Charles A. Kupchan: Biden estava certo
Por: Charles A. Kupchan
É doloroso ver o Talibã dominar o Afeganistão, desfazendo em questão de meses duas décadas de esforços do povo afegão e da comunidade internacional para construir um estado decente, seguro e funcional. O Talibã efetivamente encerrou sua impressionante varredura do país no domingo, movendo-se para Cabul e forçando o presidente Ashraf Ghani a fugir.
A tomada praticamente incontestada do Talibã sobre o Afeganistão levanta questões óbvias sobre a sensatez da decisão do presidente dos EUA, Joe Biden, de retirar os EUA e as forças de coalizão do país. Paradoxalmente, porém, a rapidez e a facilidade do avanço do Talibã apenas reafirma que Biden tomou a decisão certa – e que ele não deve reverter o curso.
A ineficácia e o colapso das instituições militares e governamentais do Afeganistão comprovam amplamente o ceticismo de Biden de que os esforços liderados pelos Estados Unidos para apoiar o governo em Cabul em algum momento permitiriam que ele se sustentasse por conta própria. A comunidade internacional gastou quase 20 anos, muitos milhares de vidas e trilhões de dólares para ajudar o Afeganistão – derrubando o Al-Qaeda; derrotando o Talibã; apoiando, aconselhando, treinando e equipando os militares afegãos; fortalecendo as instituições governamentais; e investindo na sociedade civil do país.
Significativo progresso foi feito, mas não o suficiente. Como o rápido avanço do Talibã revelou, mesmo duas décadas de constante apoio não conseguiram criar instituições afegãs capazes de se manter.
Isso porque a missão foi fatalmente falha desde o início. Foi uma missão ingênua tentar transformar o Afeganistão em um estado centralizado e unitário. A difícil topografia do país, a complexidade étnica e as lealdades tribais e locais produzem uma fragmentação política que é permanente. Sua problemática vizinhança e hostilidade à interferência externa tornam a intervenção estrangeira perigosa.
Essas inevitáveis condições garantiram que qualquer esforço para transformar o Afeganistão em um estado moderno fracassaria. Biden fez a difícil e correta escolha de desistir e encerrar um esforço derrotado em busca de um objetivo inatingível.
O caso da retirada também foi escorado pela realidade de que, mesmo que os Estados Unidos tenham falhado na construção da nação, eles alcançaram seu principal objetivo estratégico: prevenir futuros ataques aos EUA ou a seus aliados a partir do território afegão.
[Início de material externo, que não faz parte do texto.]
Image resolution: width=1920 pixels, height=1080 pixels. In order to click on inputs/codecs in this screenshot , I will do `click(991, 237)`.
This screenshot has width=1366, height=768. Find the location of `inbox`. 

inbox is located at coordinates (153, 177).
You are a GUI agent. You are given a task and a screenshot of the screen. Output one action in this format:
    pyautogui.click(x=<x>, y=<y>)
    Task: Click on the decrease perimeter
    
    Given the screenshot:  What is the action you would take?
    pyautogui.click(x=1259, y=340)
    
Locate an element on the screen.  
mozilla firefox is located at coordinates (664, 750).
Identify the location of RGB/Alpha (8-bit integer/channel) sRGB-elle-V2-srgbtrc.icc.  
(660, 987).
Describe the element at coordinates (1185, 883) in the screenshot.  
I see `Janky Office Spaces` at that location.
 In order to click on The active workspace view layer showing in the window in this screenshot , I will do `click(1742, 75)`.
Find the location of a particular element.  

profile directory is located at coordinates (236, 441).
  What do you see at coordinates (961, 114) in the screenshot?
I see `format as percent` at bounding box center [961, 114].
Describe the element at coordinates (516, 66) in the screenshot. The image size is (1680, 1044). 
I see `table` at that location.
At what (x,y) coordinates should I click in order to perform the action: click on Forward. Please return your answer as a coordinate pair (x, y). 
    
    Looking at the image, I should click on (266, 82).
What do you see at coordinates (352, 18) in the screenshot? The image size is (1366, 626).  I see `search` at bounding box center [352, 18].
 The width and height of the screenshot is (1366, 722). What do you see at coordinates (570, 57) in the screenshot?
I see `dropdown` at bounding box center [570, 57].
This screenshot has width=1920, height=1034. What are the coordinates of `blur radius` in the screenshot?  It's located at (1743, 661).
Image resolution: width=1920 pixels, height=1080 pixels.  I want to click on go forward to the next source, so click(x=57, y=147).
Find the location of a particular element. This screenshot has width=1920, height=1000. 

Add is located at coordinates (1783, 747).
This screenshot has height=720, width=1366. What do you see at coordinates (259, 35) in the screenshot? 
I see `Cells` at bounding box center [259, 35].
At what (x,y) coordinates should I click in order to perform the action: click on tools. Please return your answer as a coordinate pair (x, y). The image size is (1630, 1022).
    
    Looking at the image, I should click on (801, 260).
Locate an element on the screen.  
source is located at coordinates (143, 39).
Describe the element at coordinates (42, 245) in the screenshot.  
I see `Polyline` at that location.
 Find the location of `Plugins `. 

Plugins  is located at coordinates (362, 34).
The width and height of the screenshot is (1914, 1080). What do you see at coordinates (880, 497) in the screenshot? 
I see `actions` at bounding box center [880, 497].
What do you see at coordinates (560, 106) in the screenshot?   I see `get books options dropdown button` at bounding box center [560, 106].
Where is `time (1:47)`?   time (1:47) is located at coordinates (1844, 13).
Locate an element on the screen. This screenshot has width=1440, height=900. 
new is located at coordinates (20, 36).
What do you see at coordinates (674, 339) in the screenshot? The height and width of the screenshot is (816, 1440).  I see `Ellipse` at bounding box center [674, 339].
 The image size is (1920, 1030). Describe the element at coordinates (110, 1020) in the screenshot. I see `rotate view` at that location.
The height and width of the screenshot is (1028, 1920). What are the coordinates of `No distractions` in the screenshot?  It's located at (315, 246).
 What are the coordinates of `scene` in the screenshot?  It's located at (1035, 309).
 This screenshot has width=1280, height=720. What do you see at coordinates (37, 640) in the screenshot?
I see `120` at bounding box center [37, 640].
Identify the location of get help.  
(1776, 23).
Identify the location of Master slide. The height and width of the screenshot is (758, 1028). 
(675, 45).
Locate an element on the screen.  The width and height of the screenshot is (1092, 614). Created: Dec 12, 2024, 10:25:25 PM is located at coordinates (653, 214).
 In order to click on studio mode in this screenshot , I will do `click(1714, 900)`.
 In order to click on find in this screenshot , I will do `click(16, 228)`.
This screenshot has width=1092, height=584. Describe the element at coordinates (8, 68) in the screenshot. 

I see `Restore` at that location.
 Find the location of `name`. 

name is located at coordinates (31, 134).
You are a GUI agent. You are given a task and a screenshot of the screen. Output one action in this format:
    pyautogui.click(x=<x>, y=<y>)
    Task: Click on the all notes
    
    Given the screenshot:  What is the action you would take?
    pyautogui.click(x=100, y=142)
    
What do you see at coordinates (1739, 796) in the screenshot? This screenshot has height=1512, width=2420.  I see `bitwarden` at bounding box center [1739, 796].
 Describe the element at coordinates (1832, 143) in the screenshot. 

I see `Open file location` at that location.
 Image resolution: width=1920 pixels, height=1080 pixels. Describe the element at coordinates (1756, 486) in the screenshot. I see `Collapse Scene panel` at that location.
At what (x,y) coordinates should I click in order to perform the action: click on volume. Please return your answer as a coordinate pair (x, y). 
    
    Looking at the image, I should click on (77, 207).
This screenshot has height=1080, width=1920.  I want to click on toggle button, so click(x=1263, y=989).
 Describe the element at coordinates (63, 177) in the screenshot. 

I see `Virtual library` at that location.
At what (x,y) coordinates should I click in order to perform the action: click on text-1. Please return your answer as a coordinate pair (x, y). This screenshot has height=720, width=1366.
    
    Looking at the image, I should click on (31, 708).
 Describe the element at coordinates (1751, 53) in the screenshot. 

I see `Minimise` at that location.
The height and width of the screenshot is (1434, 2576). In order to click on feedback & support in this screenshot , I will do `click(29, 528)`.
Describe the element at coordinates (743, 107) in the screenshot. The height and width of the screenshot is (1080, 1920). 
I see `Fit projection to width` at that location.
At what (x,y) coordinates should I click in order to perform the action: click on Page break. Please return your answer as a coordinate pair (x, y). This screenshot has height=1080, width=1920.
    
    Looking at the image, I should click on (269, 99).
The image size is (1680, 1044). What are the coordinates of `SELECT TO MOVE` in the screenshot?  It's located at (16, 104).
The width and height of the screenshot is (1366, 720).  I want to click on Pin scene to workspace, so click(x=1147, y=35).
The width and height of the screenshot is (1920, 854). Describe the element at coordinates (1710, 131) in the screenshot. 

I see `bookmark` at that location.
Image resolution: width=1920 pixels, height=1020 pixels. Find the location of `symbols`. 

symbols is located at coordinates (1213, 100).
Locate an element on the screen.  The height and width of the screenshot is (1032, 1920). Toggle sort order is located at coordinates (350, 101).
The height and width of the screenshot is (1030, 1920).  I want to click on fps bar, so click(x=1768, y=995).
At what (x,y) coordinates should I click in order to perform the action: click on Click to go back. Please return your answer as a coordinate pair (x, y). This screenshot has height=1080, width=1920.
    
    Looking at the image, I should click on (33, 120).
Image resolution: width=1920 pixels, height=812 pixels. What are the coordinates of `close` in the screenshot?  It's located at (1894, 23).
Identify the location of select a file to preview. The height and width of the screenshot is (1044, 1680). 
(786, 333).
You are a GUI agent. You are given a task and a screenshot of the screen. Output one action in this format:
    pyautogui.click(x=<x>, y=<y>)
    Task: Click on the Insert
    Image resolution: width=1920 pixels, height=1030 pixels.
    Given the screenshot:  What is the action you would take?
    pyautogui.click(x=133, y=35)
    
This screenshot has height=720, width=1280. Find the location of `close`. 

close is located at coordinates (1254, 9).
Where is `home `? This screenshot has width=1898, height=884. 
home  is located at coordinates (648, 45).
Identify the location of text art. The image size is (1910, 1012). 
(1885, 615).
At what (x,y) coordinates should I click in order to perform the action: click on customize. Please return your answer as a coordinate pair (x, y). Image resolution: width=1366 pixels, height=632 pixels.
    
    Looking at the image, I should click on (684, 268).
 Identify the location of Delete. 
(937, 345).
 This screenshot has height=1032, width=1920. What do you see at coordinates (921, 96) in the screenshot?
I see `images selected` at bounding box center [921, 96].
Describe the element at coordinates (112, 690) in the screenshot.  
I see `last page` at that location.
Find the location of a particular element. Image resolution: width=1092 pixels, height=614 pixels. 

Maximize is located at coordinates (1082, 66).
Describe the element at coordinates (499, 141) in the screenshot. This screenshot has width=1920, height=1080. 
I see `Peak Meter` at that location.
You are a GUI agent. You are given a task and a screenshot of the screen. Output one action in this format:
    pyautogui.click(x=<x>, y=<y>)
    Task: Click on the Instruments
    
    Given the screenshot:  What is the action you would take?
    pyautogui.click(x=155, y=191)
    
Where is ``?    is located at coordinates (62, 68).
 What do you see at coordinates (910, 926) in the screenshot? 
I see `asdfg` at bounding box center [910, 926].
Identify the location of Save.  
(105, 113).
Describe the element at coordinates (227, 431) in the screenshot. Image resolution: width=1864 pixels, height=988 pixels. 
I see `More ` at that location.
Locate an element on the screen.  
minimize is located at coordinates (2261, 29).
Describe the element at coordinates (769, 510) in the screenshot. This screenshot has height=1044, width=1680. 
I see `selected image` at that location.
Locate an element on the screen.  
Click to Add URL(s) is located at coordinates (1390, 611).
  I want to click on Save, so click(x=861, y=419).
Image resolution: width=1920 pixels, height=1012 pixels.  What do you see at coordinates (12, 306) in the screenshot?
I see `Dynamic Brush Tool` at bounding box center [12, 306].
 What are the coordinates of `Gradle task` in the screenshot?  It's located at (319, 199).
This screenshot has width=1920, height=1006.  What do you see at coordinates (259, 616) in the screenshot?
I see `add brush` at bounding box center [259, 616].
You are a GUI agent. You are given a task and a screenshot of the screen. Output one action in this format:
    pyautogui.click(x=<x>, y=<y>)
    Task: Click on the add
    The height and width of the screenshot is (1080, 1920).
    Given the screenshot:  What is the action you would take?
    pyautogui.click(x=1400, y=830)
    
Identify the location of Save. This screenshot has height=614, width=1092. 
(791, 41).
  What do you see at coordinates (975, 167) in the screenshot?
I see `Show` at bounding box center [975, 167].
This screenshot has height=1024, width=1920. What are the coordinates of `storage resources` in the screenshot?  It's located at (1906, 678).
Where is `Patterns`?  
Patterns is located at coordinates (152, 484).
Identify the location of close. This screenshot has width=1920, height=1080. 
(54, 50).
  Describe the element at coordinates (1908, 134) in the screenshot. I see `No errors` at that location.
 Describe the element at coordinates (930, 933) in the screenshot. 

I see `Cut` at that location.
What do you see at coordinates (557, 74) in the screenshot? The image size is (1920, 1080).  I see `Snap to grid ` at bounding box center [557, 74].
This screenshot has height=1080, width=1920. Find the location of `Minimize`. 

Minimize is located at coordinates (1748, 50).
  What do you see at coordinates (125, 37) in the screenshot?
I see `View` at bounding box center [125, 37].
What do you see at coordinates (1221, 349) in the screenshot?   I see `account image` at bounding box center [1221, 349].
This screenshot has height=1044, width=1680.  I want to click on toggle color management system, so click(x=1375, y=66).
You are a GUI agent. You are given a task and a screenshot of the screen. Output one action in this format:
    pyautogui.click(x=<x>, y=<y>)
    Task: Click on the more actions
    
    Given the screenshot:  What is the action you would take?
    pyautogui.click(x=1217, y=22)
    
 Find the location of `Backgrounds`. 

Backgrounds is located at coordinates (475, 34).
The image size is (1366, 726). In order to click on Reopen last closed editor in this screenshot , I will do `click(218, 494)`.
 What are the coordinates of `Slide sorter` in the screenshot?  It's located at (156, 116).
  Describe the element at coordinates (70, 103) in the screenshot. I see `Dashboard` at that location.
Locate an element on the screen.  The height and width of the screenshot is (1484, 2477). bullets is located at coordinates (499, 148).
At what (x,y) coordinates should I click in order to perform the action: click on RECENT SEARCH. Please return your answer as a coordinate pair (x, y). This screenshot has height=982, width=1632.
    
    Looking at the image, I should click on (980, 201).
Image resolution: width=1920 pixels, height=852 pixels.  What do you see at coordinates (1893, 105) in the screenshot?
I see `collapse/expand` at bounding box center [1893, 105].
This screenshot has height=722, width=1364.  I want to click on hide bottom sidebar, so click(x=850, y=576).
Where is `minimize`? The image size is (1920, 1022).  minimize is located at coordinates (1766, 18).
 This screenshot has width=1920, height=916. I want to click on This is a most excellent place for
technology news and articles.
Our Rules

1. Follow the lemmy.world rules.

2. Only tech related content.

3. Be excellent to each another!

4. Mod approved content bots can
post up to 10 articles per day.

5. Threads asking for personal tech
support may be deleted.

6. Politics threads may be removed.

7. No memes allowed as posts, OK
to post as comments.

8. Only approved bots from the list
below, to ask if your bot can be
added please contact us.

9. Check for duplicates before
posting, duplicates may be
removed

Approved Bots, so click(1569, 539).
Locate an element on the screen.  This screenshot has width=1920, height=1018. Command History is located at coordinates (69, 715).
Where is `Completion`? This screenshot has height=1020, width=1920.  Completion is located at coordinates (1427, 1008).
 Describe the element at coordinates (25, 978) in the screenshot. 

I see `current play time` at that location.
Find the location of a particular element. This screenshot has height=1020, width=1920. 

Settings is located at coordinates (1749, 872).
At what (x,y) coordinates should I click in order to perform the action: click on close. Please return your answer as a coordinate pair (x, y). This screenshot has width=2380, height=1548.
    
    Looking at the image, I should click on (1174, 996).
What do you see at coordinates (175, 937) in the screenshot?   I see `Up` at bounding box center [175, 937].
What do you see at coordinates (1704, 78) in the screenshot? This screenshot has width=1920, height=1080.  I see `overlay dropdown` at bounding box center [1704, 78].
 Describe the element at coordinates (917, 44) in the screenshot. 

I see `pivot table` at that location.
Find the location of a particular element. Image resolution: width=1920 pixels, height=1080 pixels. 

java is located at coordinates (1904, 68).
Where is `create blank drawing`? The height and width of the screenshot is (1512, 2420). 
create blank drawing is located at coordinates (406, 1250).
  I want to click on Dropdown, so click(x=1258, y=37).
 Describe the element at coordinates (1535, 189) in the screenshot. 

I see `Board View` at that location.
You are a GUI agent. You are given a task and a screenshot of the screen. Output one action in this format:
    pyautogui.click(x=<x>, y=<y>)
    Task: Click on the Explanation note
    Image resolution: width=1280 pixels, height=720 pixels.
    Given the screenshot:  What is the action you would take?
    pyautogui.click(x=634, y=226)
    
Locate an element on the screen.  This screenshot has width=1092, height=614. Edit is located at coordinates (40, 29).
Os Estados Unidos e seus parceiros de coalizão dizimaram o Al-Qaeda no Afeganistão e no Paquistão. O mesmo se aplica ao braço afegão do Estado Islâmico, que demonstrou não ter capacidade para realizar ataques internacionais a partir do Afeganistão.
Nesse ínterim, os Estados Unidos construíram uma rede global de parceiros com os quais lutam contra o terrorismo em todo o mundo, compartilham informações relevantes e aumentam conjuntamente as defesas domésticas contra ataques terroristas. Os EUA e seus aliados são hoje alvos muito mais difíceis do que eram em 11 de setembro de 2001. O Al-Qaeda não conseguiu realizar um grande ataque no exterior desde os bombardeios em Londres em 2005.
É claro que não há garantia de que o Talibã não fornecerá novamente um porto seguro para o Al-Qaeda ou grupos semelhantes. Mas esse resultado é altamente improvável. O Talibã está indo muito bem por conta própria e tem poucos motivos para reatar sua parceria com organizações como Al-Qaeda. O Talibã também desejará manter um certo grau de legitimidade e apoio internacional, provavelmente reprimindo qualquer tentação de hospedar grupos que buscam organizar ataques terroristas contra potências estrangeiras. Além disso, esses grupos têm pouco incentivo para tentar se reagrupar no Afeganistão, quando podem fazer isso com mais facilidade em outros lugares.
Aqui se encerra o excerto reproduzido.